Authors Otsui, Inoue N, Tamagwa, Onishi

Received 29 January 2012

Accepted for publication 5 March 2012

Published 13 April 2012 Volume 2012:5 Pages 19—22

DOI https://doi.org/10.2147/IMCRJ.S30336

Review by Single-blind

Peer reviewer comments 3


Kazunori Otsui, Nobutaka Inoue, Anna Tamagawa, Kazuo Onishi
Department of Cardiovascular Medicine, Kobe Rosai Hospital, Kobe, Japan

Abstract: A 61-year-old diabetic woman with a mitochondrial A3243G mutation was hospitalized for evaluation of breathlessness, general fatigue, and leg edema. Chest radiography revealed cardiomegaly with massive pleural effusion. Serum lactate, pyruvate, and brain natriuretic peptide concentrations were elevated. Transthoracic echocardiography revealed a restrictive pattern of transmitral flow, although systolic function of the left ventricle was only mildly impaired.
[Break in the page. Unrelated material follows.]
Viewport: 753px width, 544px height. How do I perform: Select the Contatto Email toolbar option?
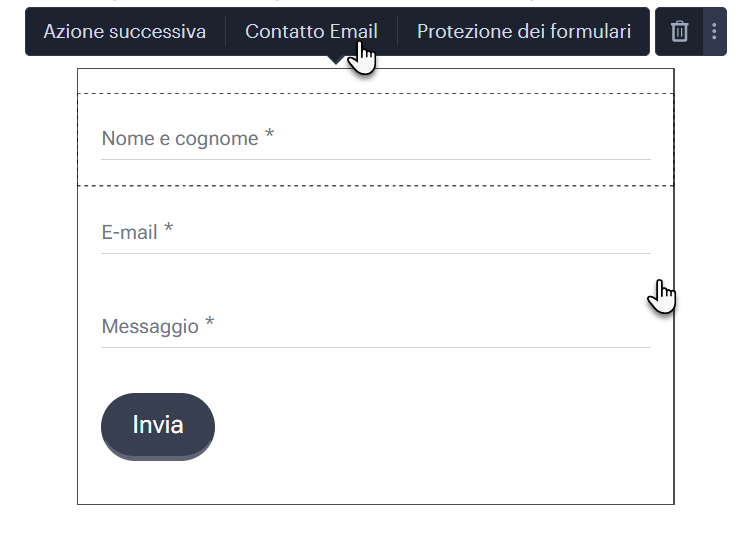pos(311,32)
Based on these findings and her clinical course, the patient was diagnosed with right-sided heart failure caused by mitochondrial cardiomyopathy associated with a restrictive transmitral filling pattern. Treatment with furosemide, enalapril, and eplerenone was effective, and improvement in her symptoms was associated with amelioration of transthoracic echocardiographic findings and a reduction in serum brain natriuretic peptide levels. Previous reports have indicated heterogeneity in the clinical features of mitochondrial cardiomyopathy in patients carrying the A3243G mutation; the present case highlights the substantial variability in the clinical features of this disease.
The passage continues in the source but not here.